Pre-compute expensive queries for dashboard performance:

# prometheus-rules.yml
groups:
  - name: provcache-recording
    interval: 30s
    rules:
      # Hit rate pre-computed
      - record: provcache:hit_rate:5m
        expr: |
          sum(rate(provcache_requests_total{result="hit"}[5m])) /
          sum(rate(provcache_requests_total[5m]))

      # P95 latency pre-computed
      - record: provcache:latency_p95:5m
        expr: |
          histogram_quantile(0.95, rate(provcache_latency_seconds_bucket{operation="get"}[5m]))

      # Invalidation rate
      - record: provcache:invalidation_rate:5m
        expr: |
          sum(rate(provcache_invalidations_total[5m]))

      # Cache efficiency (hits per second vs misses)
      - record: provcache:efficiency:5m
        expr: |
          sum(rate(provcache_hits_total[5m])) /
          (sum(rate(provcache_hits_total[5m])) + sum(rate(provcache_misses_total[5m])))

Operational Runbook

Low Hit Rate Investigation

  1. Check invalidation metrics — Is there an invalidation storm?

    sum by (reason) (rate(provcache_invalidations_total[5m]))
    
  2. Check cache age — Is the cache newly deployed (cold)?

    sum(provcache_items_count)
    
  3. Check request patterns — Are there many unique VeriKeys?

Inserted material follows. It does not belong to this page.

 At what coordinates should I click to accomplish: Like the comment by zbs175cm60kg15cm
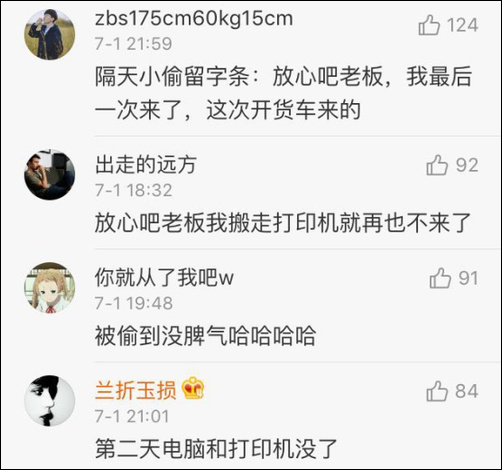[x=429, y=25]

    # High cardinality of unique requests suggests insufficient cache sharing
    
  4. Check TTL configuration — Is TTL too aggressive?

    • Review Provcache:DefaultTtl setting
    • Consider increasing for stable workloads

High Latency Investigation

  1. Check Valkey health

    redis-cli -h valkey info stats
    
  2. Check Postgres connections

    SELECT count(*) FROM pg_stat_activity WHERE datname = 'stellaops';
    
  3. Check entry sizes

    histogram_quantile(0.95, rate(provcache_entry_size_bytes_bucket[5m]))
    
  4. Check network latency between services

Invalidation Storm Response

  1. Identify cause

    sum by (reason) (increase(provcache_invalidations_total[10m]))
    
  2. If epoch-related: Expected during feed updates. Monitor duration.

  3. If signer-related: Security event — escalate to security team.

  4. If manual: Check audit logs for unauthorized invalidation.